▶ **How to complete this task**: Here, the job is to give back every entry below unchanged, omitting pictures.
··· Provided records ···
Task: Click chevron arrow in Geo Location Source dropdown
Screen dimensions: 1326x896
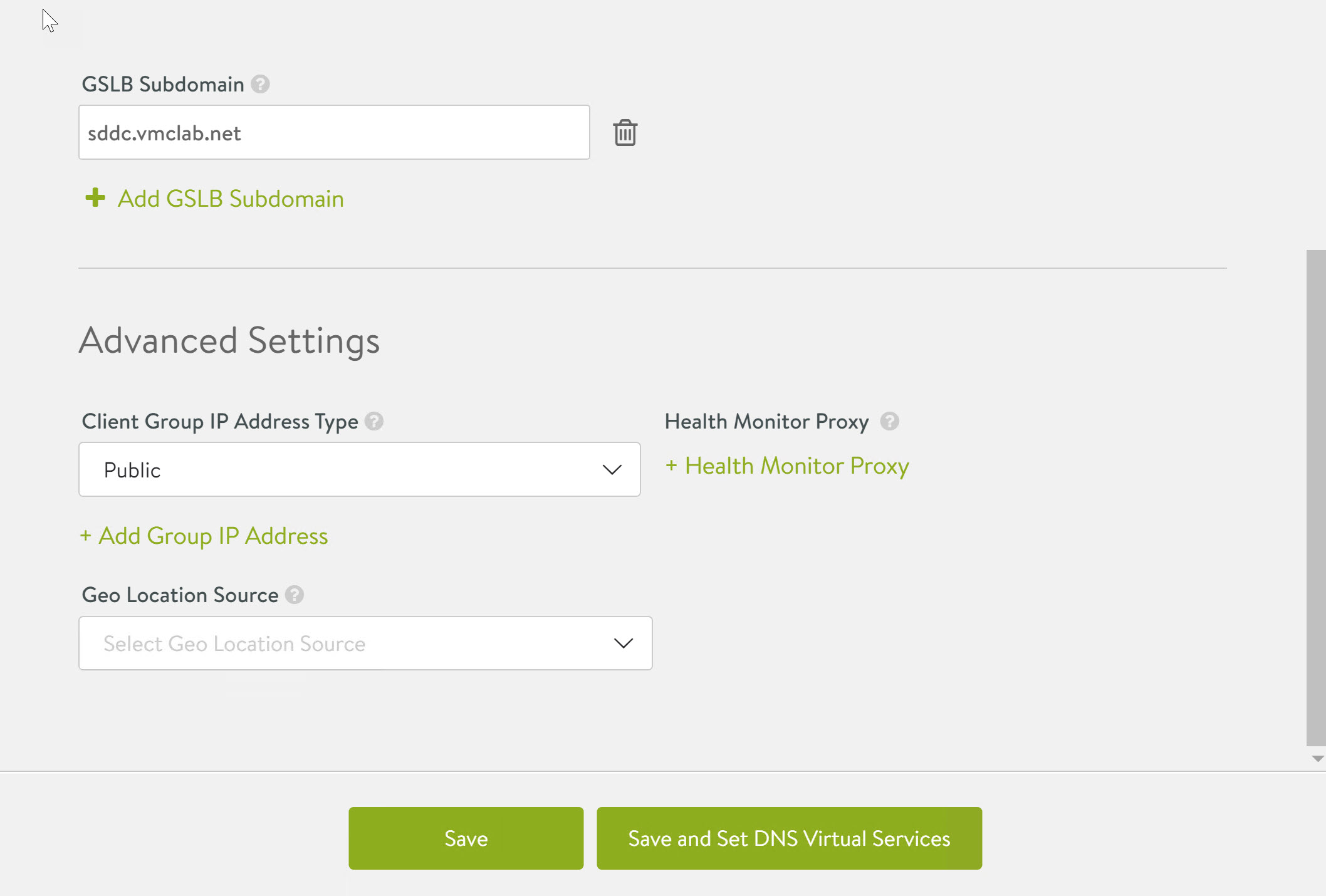Action: 623,643
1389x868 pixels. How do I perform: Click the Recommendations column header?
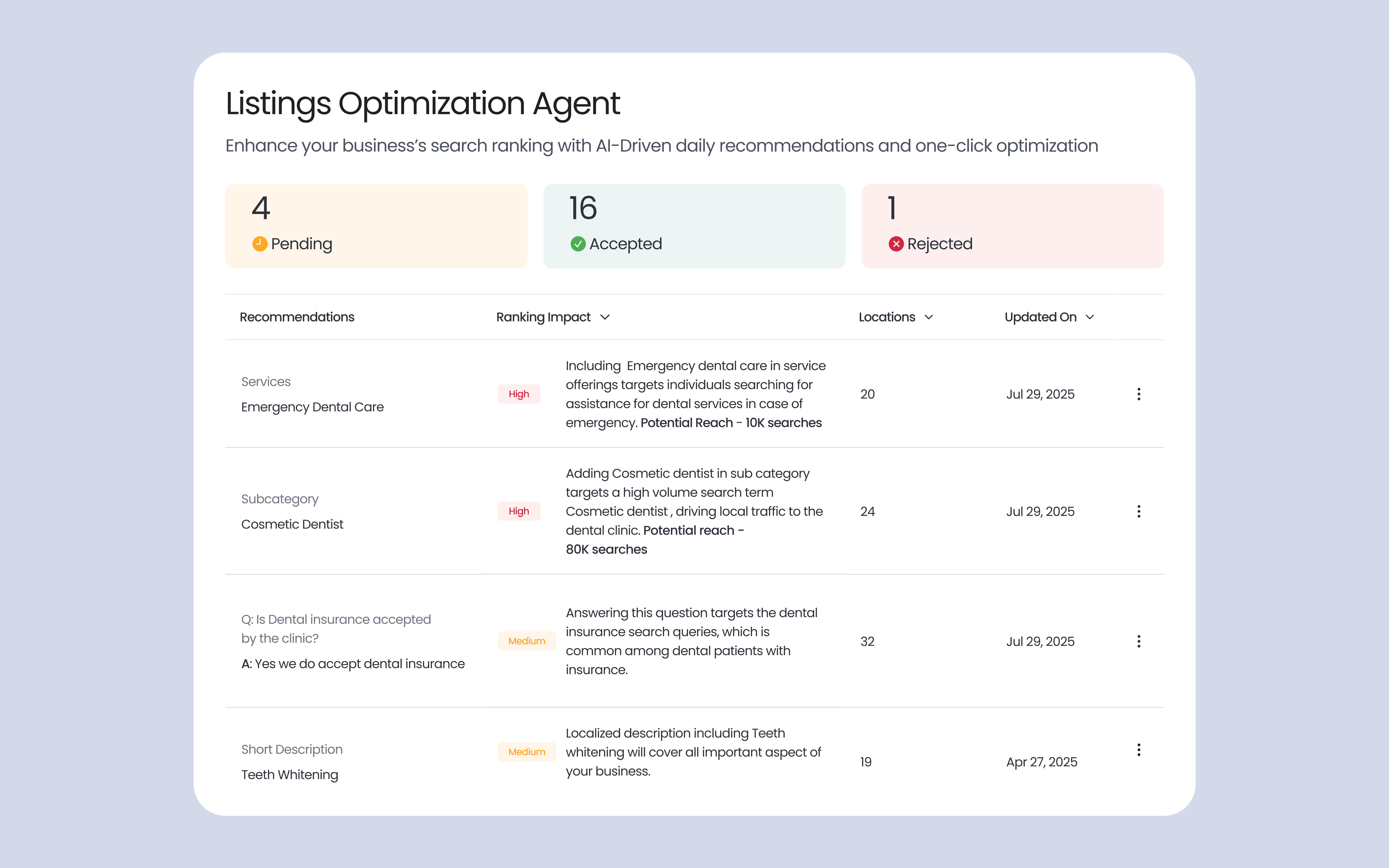tap(297, 317)
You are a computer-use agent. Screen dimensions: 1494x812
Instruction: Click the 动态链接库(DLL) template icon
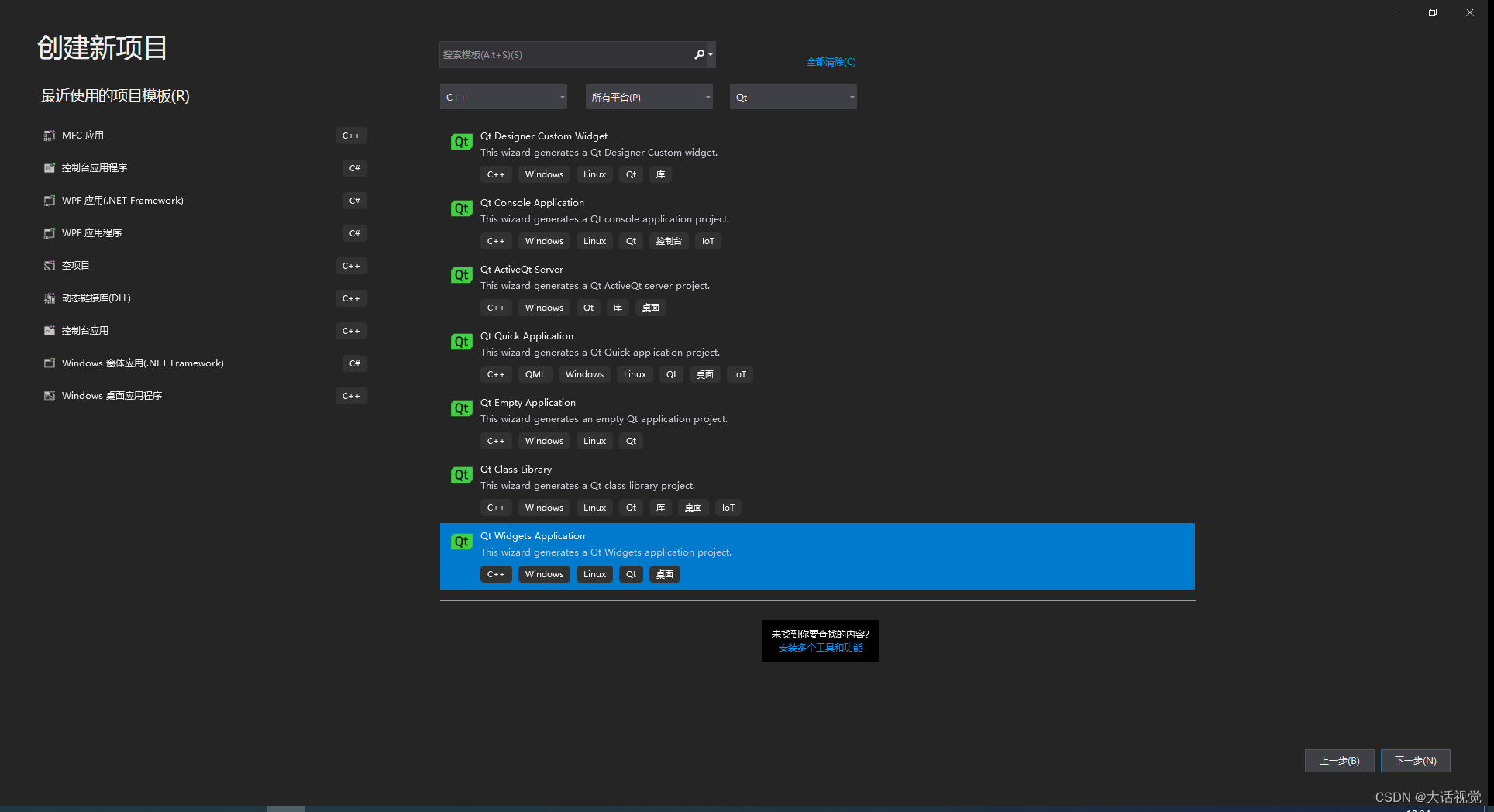[x=49, y=298]
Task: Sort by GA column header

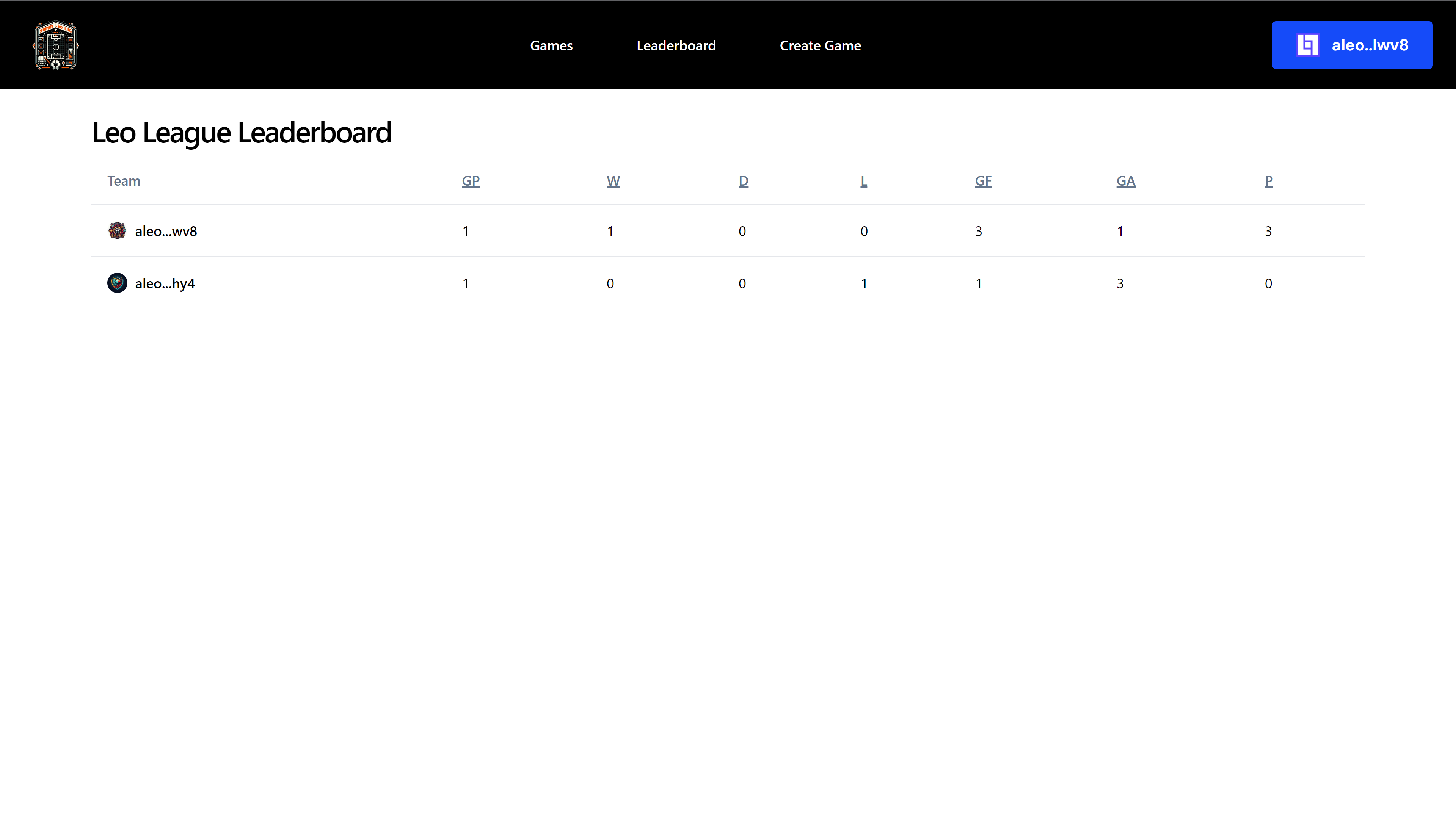Action: click(1125, 181)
···
▶ **Output for this exercise**:
Task: Click chevron arrow in Geo Location Source dropdown
Screen dimensions: 1326x896
Action: 623,643
1389x868 pixels. How do I perform: Click the Recommendations column header?
tap(297, 317)
You are a computer-use agent. Screen dimensions: 1494x812
Instruction: Click the 动态链接库(DLL) template icon
[x=49, y=298]
Task: Sort by GA column header

Action: click(1125, 181)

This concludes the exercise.